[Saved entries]
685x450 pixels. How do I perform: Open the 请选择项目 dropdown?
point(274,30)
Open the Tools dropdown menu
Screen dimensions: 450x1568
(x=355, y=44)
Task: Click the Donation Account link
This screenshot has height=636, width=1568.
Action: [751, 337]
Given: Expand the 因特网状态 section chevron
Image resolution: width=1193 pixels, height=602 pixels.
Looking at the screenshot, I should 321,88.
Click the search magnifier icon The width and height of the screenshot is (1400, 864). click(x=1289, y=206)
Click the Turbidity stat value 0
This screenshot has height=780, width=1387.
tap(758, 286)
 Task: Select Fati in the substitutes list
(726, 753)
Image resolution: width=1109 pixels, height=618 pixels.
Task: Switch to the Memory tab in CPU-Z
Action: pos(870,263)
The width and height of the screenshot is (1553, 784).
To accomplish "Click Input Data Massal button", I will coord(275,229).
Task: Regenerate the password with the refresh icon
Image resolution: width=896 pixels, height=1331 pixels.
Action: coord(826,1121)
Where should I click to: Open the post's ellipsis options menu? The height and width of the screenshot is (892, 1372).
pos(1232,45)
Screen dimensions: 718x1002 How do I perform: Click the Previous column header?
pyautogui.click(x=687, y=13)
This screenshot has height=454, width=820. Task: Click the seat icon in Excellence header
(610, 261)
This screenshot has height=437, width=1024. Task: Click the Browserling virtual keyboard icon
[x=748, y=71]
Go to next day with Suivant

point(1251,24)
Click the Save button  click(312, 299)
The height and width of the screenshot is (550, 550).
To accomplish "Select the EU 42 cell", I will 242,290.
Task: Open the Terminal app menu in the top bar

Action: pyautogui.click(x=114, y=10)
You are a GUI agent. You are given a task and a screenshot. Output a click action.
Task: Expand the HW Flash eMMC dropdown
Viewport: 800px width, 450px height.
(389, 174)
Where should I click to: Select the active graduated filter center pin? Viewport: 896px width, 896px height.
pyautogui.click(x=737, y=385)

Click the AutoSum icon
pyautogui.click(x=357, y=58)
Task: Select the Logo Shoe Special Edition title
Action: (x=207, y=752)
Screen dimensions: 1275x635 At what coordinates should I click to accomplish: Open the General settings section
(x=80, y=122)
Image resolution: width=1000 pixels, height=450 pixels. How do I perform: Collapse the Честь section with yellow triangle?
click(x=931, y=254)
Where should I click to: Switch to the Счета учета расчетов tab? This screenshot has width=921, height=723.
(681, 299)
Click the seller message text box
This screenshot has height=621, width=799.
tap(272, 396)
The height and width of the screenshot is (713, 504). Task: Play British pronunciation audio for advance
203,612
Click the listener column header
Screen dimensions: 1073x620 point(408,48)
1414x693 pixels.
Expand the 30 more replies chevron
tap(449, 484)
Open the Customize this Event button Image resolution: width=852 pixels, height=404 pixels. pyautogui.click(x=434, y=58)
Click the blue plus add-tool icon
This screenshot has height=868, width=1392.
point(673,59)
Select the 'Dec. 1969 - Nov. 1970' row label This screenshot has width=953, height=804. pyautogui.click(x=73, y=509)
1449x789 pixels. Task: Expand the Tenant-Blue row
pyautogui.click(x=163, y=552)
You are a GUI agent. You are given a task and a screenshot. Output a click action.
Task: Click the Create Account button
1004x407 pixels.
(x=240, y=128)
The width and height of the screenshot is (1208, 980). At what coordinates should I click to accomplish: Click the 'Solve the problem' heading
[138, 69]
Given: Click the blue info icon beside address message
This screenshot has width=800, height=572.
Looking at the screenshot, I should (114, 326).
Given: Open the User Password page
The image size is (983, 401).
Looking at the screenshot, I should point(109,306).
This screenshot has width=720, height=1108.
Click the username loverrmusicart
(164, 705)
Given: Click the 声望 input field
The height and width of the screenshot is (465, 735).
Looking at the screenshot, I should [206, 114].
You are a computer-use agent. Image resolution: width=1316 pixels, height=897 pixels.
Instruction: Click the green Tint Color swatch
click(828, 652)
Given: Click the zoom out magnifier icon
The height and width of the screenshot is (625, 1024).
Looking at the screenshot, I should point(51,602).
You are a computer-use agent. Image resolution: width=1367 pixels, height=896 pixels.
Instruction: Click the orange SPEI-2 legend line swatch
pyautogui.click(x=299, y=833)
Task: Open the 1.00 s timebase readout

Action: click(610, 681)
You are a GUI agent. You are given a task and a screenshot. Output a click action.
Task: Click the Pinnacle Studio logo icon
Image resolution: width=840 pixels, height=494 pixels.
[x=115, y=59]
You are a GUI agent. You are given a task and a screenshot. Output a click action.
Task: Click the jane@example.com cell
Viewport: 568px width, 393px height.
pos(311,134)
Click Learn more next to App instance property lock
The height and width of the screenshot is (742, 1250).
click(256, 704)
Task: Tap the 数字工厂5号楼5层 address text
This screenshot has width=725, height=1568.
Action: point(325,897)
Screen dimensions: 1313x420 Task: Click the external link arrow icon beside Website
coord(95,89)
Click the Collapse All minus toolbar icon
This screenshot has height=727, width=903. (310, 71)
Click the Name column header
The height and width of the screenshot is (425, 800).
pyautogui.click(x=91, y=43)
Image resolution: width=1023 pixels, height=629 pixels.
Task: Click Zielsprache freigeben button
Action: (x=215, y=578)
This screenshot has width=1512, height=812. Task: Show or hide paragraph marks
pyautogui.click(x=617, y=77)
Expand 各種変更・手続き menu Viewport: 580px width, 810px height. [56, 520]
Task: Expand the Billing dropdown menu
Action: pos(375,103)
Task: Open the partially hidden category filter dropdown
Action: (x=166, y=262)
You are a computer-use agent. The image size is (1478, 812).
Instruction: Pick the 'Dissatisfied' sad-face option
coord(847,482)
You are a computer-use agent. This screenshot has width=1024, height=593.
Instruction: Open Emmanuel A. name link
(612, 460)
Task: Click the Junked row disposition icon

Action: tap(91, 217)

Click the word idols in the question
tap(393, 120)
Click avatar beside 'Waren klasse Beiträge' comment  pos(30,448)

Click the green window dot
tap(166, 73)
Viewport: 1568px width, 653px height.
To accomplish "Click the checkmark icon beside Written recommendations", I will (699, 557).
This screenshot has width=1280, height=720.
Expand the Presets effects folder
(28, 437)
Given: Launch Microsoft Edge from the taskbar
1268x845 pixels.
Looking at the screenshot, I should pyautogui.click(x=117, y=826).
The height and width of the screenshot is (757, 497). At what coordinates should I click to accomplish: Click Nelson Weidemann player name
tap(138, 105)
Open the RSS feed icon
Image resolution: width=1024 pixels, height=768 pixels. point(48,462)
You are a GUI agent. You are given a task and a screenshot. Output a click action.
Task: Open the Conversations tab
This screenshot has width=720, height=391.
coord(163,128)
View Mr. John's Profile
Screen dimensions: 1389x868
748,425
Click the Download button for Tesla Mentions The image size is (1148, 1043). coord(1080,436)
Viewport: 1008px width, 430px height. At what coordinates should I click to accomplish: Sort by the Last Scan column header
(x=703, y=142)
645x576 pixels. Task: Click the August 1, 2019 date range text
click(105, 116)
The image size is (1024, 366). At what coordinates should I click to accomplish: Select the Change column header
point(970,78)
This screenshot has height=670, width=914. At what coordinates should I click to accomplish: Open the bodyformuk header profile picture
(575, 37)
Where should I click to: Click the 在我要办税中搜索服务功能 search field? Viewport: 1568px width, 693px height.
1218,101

**Description of the task**
Produce an exact copy of the entries above.

**Exercise output**
685x450 pixels. How do I perform: Open the 请选择项目 dropdown?
point(274,30)
Open the Tools dropdown menu
Screen dimensions: 450x1568
(x=355, y=44)
Task: Click the Donation Account link
This screenshot has height=636, width=1568.
Action: [751, 337]
Given: Expand the 因特网状态 section chevron
Image resolution: width=1193 pixels, height=602 pixels.
Looking at the screenshot, I should 321,88.
Click the search magnifier icon The width and height of the screenshot is (1400, 864). click(x=1289, y=206)
Click the Turbidity stat value 0
This screenshot has height=780, width=1387.
tap(758, 286)
 Task: Select Fati in the substitutes list
(726, 753)
Image resolution: width=1109 pixels, height=618 pixels.
Task: Switch to the Memory tab in CPU-Z
Action: pos(870,263)
The width and height of the screenshot is (1553, 784).
To accomplish "Click Input Data Massal button", I will coord(275,229).
Task: Regenerate the password with the refresh icon
Image resolution: width=896 pixels, height=1331 pixels.
Action: coord(826,1121)
Where should I click to: Open the post's ellipsis options menu? The height and width of the screenshot is (892, 1372).
pos(1232,45)
Screen dimensions: 718x1002 How do I perform: Click the Previous column header?
pyautogui.click(x=687, y=13)
This screenshot has height=454, width=820. Task: Click the seat icon in Excellence header
(610, 261)
This screenshot has height=437, width=1024. Task: Click the Browserling virtual keyboard icon
[x=748, y=71]
Go to next day with Suivant

point(1251,24)
Click the Save button  click(312, 299)
The height and width of the screenshot is (550, 550).
To accomplish "Select the EU 42 cell", I will 242,290.
Task: Open the Terminal app menu in the top bar

Action: pyautogui.click(x=114, y=10)
You are a GUI agent. You are given a task and a screenshot. Output a click action.
Task: Expand the HW Flash eMMC dropdown
Viewport: 800px width, 450px height.
(389, 174)
Where should I click to: Select the active graduated filter center pin? Viewport: 896px width, 896px height.
pyautogui.click(x=737, y=385)

Click the AutoSum icon
pyautogui.click(x=357, y=58)
Task: Select the Logo Shoe Special Edition title
Action: (x=207, y=752)
Screen dimensions: 1275x635 At what coordinates should I click to accomplish: Open the General settings section
(x=80, y=122)
Image resolution: width=1000 pixels, height=450 pixels. How do I perform: Collapse the Честь section with yellow triangle?
click(x=931, y=254)
Where should I click to: Switch to the Счета учета расчетов tab? This screenshot has width=921, height=723.
(681, 299)
Click the seller message text box
This screenshot has height=621, width=799.
tap(272, 396)
The height and width of the screenshot is (713, 504). Task: Play British pronunciation audio for advance
203,612
Click the listener column header
Screen dimensions: 1073x620 point(408,48)
1414x693 pixels.
Expand the 30 more replies chevron
tap(449, 484)
Open the Customize this Event button Image resolution: width=852 pixels, height=404 pixels. pyautogui.click(x=434, y=58)
Click the blue plus add-tool icon
This screenshot has height=868, width=1392.
point(673,59)
Select the 'Dec. 1969 - Nov. 1970' row label This screenshot has width=953, height=804. pyautogui.click(x=73, y=509)
1449x789 pixels. Task: Expand the Tenant-Blue row
pyautogui.click(x=163, y=552)
You are a GUI agent. You are given a task and a screenshot. Output a click action.
Task: Click the Create Account button
1004x407 pixels.
(x=240, y=128)
The width and height of the screenshot is (1208, 980). At what coordinates should I click to accomplish: Click the 'Solve the problem' heading
[138, 69]
Given: Click the blue info icon beside address message
This screenshot has width=800, height=572.
Looking at the screenshot, I should (114, 326).
Given: Open the User Password page
The image size is (983, 401).
Looking at the screenshot, I should point(109,306).
This screenshot has width=720, height=1108.
Click the username loverrmusicart
(164, 705)
Given: Click the 声望 input field
The height and width of the screenshot is (465, 735).
Looking at the screenshot, I should [206, 114].
You are a computer-use agent. Image resolution: width=1316 pixels, height=897 pixels.
Instruction: Click the green Tint Color swatch
click(828, 652)
Given: Click the zoom out magnifier icon
The height and width of the screenshot is (625, 1024).
Looking at the screenshot, I should point(51,602).
You are a computer-use agent. Image resolution: width=1367 pixels, height=896 pixels.
Instruction: Click the orange SPEI-2 legend line swatch
pyautogui.click(x=299, y=833)
Task: Open the 1.00 s timebase readout

Action: click(610, 681)
You are a GUI agent. You are given a task and a screenshot. Output a click action.
Task: Click the Pinnacle Studio logo icon
Image resolution: width=840 pixels, height=494 pixels.
[x=115, y=59]
You are a GUI agent. You are given a task and a screenshot. Output a click action.
Task: Click the jane@example.com cell
Viewport: 568px width, 393px height.
pos(311,134)
Click Learn more next to App instance property lock
The height and width of the screenshot is (742, 1250).
click(256, 704)
Task: Tap the 数字工厂5号楼5层 address text
This screenshot has width=725, height=1568.
Action: point(325,897)
Screen dimensions: 1313x420 Task: Click the external link arrow icon beside Website
coord(95,89)
Click the Collapse All minus toolbar icon
This screenshot has height=727, width=903. (310, 71)
Click the Name column header
The height and width of the screenshot is (425, 800).
pyautogui.click(x=91, y=43)
Image resolution: width=1023 pixels, height=629 pixels.
Task: Click Zielsprache freigeben button
Action: (x=215, y=578)
This screenshot has width=1512, height=812. Task: Show or hide paragraph marks
pyautogui.click(x=617, y=77)
Expand 各種変更・手続き menu Viewport: 580px width, 810px height. [56, 520]
Task: Expand the Billing dropdown menu
Action: pos(375,103)
Task: Open the partially hidden category filter dropdown
Action: (x=166, y=262)
You are a computer-use agent. The image size is (1478, 812).
Instruction: Pick the 'Dissatisfied' sad-face option
coord(847,482)
You are a computer-use agent. This screenshot has width=1024, height=593.
Instruction: Open Emmanuel A. name link
(612, 460)
Task: Click the Junked row disposition icon

Action: tap(91, 217)

Click the word idols in the question
tap(393, 120)
Click avatar beside 'Waren klasse Beiträge' comment  pos(30,448)

Click the green window dot
tap(166, 73)
Viewport: 1568px width, 653px height.
To accomplish "Click the checkmark icon beside Written recommendations", I will (699, 557).
This screenshot has width=1280, height=720.
Expand the Presets effects folder
(28, 437)
Given: Launch Microsoft Edge from the taskbar
1268x845 pixels.
Looking at the screenshot, I should pyautogui.click(x=117, y=826).
The height and width of the screenshot is (757, 497). At what coordinates should I click to accomplish: Click Nelson Weidemann player name
tap(138, 105)
Open the RSS feed icon
Image resolution: width=1024 pixels, height=768 pixels. point(48,462)
You are a GUI agent. You are given a task and a screenshot. Output a click action.
Task: Open the Conversations tab
This screenshot has width=720, height=391.
coord(163,128)
View Mr. John's Profile
Screen dimensions: 1389x868
748,425
Click the Download button for Tesla Mentions The image size is (1148, 1043). coord(1080,436)
Viewport: 1008px width, 430px height. At what coordinates should I click to accomplish: Sort by the Last Scan column header
(x=703, y=142)
645x576 pixels. Task: Click the August 1, 2019 date range text
click(105, 116)
The image size is (1024, 366). At what coordinates should I click to accomplish: Select the Change column header
point(970,78)
This screenshot has height=670, width=914. At what coordinates should I click to accomplish: Open the bodyformuk header profile picture
(575, 37)
Where should I click to: Click the 在我要办税中搜索服务功能 search field? Viewport: 1568px width, 693px height.
1218,101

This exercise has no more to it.